Den Kern des Buchs bilden auf über 300 Seiten zahlreiche Dokumente, die, wie man es von der Autorin gewohnt ist, in überschaubare Kapitel einsortiert sind: Vorschläge zur Sammlung der Opposition (1935/1936 – darunter Victor Schiff und Willi Münzenberg sowie Emil J. Gumbel, Heinrich Mann, Georg Bernhard und Leopold Schwarzschild), Manifeste und Kampfprogramme (1934 bis 1936, etwa das Prager Manifest der Sopade, das Manifest der „Brüsseler“ Parteikonferenz der KPD sowie Manifest und „Kundgebung“ der Lutetia-Konferenz), programmatische Verlautbarungen (Januar 1936 bis Januar 1938 – SPD, KPD, Zwischengruppen, aber auch Freidenker, Deutsche Freiheitspartei, Schwarze Front und ein „Vorschlag zur Sammlung der Katholiken in der Volksfront“), Aktionsausschuss für Freiheit in Deutschland und Volksfrontausschuss (1936/1937). Schließlich ziehen in einem abschließenden Kapitel („Resümee dreier Akteure“) Rudolf Breitscheid, Willi Münzenberg und Leopold Schwarzschild ebenfalls 1936/1937 Bilanz.

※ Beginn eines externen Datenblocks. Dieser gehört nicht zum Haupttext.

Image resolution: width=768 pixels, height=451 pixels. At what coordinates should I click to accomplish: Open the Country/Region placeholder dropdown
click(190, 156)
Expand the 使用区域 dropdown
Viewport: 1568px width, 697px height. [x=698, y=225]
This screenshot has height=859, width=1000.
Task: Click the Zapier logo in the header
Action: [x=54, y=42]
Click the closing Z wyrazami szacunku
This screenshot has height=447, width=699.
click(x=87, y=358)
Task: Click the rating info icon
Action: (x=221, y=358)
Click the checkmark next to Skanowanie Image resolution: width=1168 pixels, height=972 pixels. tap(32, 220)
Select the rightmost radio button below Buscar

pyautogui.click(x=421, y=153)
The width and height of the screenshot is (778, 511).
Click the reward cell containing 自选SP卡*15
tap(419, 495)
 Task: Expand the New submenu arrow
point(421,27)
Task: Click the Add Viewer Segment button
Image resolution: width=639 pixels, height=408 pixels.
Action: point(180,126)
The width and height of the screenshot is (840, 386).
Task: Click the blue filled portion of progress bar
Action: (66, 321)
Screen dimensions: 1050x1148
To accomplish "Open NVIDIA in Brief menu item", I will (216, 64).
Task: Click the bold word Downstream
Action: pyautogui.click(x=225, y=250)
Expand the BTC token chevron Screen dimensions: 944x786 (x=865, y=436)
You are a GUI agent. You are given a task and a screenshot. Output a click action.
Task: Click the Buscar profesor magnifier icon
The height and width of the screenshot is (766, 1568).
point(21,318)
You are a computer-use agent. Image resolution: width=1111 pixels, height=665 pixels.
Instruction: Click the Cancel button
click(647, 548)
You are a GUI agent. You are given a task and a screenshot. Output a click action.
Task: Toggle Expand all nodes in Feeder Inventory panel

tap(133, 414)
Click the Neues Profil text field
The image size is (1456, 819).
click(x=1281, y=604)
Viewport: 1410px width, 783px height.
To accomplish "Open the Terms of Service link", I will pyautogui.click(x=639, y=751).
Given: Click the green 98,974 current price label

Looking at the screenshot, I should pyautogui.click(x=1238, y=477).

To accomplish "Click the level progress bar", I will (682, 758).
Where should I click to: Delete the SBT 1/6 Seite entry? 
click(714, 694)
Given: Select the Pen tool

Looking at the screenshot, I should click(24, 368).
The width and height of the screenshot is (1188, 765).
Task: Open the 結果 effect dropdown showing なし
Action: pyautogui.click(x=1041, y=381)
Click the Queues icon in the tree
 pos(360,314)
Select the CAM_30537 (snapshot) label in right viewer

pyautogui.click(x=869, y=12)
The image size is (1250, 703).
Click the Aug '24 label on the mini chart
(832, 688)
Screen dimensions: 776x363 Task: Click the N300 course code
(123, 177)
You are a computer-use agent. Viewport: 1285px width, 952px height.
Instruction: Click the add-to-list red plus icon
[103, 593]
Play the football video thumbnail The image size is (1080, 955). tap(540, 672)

Aus Breitscheids abgewogenen Worten sei zitiert. „Wir alle haben nicht ohne gewisse Bedenken die Fahrt angetreten, zu der uns die kommunistischen Genossen einluden“ (zitiert auf S. 293, Hervorhebungen auch im Folgenden im Original). „Wir Sozialdemokraten im Westen haben unsere anfänglichen Bedenken überwunden. Der Parteivorstand beharrt bei den seinigen, die sich zum Teil mit den unsern decken, zum Teil über sie hinausgehen“ (S. 294). „Es würde eine ganz andere Wirkung ausgeübt werden können, wenn neben den Parteileitungen der Kommunisten und der SAP auch die der Sozialdemokratie ihre ausdrückliche Zustimmung zu der ‚Volksfront’ erteilte und sich an ihrer Propaganda beteiligte. Die Geschlossenheit der marxistischen Gruppen würde die Stimmung der Hitlergegner in Deutschland heben, den Mut der Emigration erhöhen und sicher auch die antifaschistischen Kreise in der ganzen Welt zu einer stärkeren Unterstützung unserer Freiheitsbewegung ermuntern“ (ebenda). Er unterlässt es aber auch nicht, über die Wellen zu schreiben, die der Moskauer Prozess gegen Sinowjew und Genossen bis nach Paris schlug. Was für ein Fiasko!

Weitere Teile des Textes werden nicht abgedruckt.